My previous 2 posts were about a guy who had feelings for a girl, and he expressed them to her.
Below is the result of that expression.
Reality bites…Doesn’t it?
I remember you asking me to write 16 lines about you.
I managed 13.
But those came straight from my heart.
I felt I haven’t written anything better than that to date.
I named it “That’s the dream” as it isn’t a reality.
I have dreamt of all this lately.
You read it.
You didn’t comment.
But for me that was enough.
I haven’t asked you for an answer or to confess your feelings towards me, as I know the reality.
We have been through with this all the time.
You still like that guy.
You still are deeply madly crazily in love with him.
Even though you’ll aren’t together, you still think of him.
Sometimes I think how lucky he is to have someone like you crazy just for him.
I have to admit, I’m jealous too.
But we can’t’ have everything, can we dear?
So, I took a day just consumed in my thoughts, trying to make myself understand.
Every time I close the door on reality it comes in through the windows. ~Jennifer Yane
This quote touched me.
I won’t deny I got a bit selfish midway, thinking why you are waiting for him, when I am here.
I know he is the best according to you.
I know I may not match his skills, his talents.
I’m simple ya.
But not bad either.
But then, reality bites. And i understand what you feel.
The brain has done its work. But the heart… Oh.
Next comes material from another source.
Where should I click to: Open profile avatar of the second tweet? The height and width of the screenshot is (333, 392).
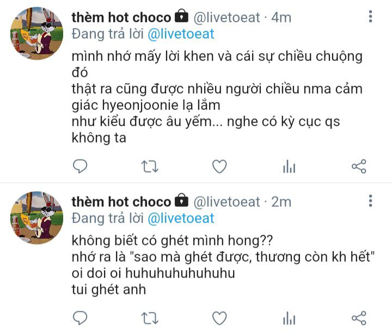[36, 218]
Wish it was easy.
I have reached that point in my life where I have realized that it’s worthless to keep your emotions or feelings pent up.
They torture no one apart from you.
So why don’t we spit it out?
I had something for you.
Maybe you will not approve of it.
You might say, it’s fake.
But that would really hurt me dear.
That was genuine.
What I had for you was the truth.
It will remain a distant dream now.
For I have accepted it.
I know you won’t be mine.
That wall you have kept between me and your heart is too strong to be broken.
If you are waiting for him, then I respect that.
I will step down. 🙁
I only have some words left to say to you.
My only request to you is, don’t let your past surround you so much, that it consumes your reality.
Then everything you see will be blurred.
If I say you must move on, that would be selfish of me, because I really want to be with you.
But your final words yesterday sealed it for me.
“For me, the synonym for love is He” and he will always be the one.
So I accept it.
Maybe things happen for the very best.
I have also read that,
“If you love somebody, let them go. If they return, they were always yours. If they don’t, they never were.”
Lol, you know what I just happened to hum a song now.
It’s a Hindi one from the movie “Lootera”
The name is “Ankahee”
If you ever happen to stumble upon this post, do hear it.
You know what, now a list of songs has come in my head.
But I won’t post them here. Enough of sadness.
I think i’m turning insane.
Remembering many quotes, and sad songs.
I’m ending this post with a few words of my favorite artist Adele’s song “Someone like you”
This is goodbye.
My dear precious, I wish you get what you want.